On the bright side, he is making “Tusks” and touring the sequel in 2024. “That's my naked, goddamn ambition, to make a very successful version of ‘Tusk’,” Smith says. “You can be as stupid and creative as you want, so long as you do your homework, cross your t's, dot your i's and make sure you get people their money back.” 

“Tusk” wasn’t Smith’s only setback. More recently, Warner Bros. Discovery axed the DC comic book anthology series “Strange Adventures,” being produced for HBO Max, which had set between a $16 million to $20 million budget per episode. 

“They wanted essentially to make ‘Game of Thrones’ style episode pilots with this anthology series, and have a bunch of different filmmakers handle these characters in a bunch of different styles,” he explains. “So it was very ambitious…but I always felt like, ‘There's no way this moves forward.”

Smith was signed to co-write and direct one episode centered on the lesser-known DC characters Jimmy Olsen and Bizarro, but at the end, “it all went away,” he says, adding that the math used here was similar to the one used to shelve the $90 million “Batgirl.” 

Despite this latest disappointment, Smith has been involved in two other projects besides “Clerks III” this year.

His animated series “Masters of the Universe: Revelation” is getting a second season on Netflix. Smith created, wrote and executive produced the show. He got involved with it after Rob David, Vice President of Content Creative at Mattel, and Ted Biaselli, the Director of original series at Netflix, saw Smith’s 2003 animation “Daredevil, Vol.1: Guardian Devil.”

Smith says Biaselli envisioned the series as a Shakespearean version of the classic 1983-1985 “He-Man and the Masters of the Universe,” so that’s how they treated it. 

Also, Smith’s “Killroy Was Here,” which he directed and co-wrote, was the first feature film’s rights in history to be released as an NFT (non fungible token) format earlier this year. 

The film was made in Sarasota with the students from the Ringling College of Art and Design. “It was meant to be a school project, a short, but then I was like, ‘Let's make a whole movie’,” Smith says, a way to show them the process from making, to marketing and distributing a film.   

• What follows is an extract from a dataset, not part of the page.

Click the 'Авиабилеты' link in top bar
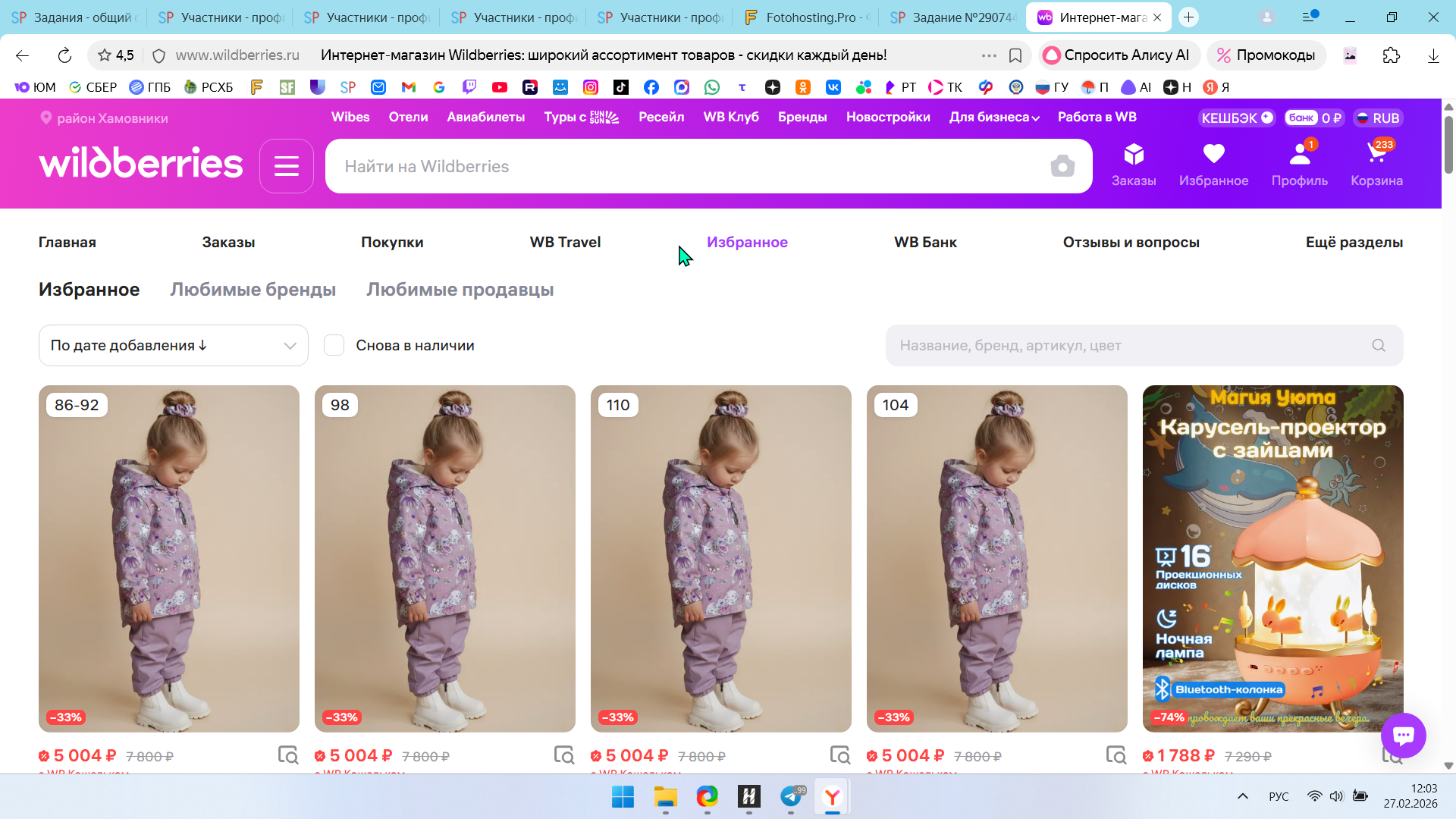 [485, 118]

The horror anthology is centered around the phenomenon of the "Kilroy Was Here" graffiti.

Since his heart attack in 2018, Smith says his work has shifted. 

“Now I'm living on borrowed time,” he says. “So I'm just gonna do whatever I want, and hopefully, it's interesting to the audience, at the very least, and maybe it kind of knocks open a few doors for other people.”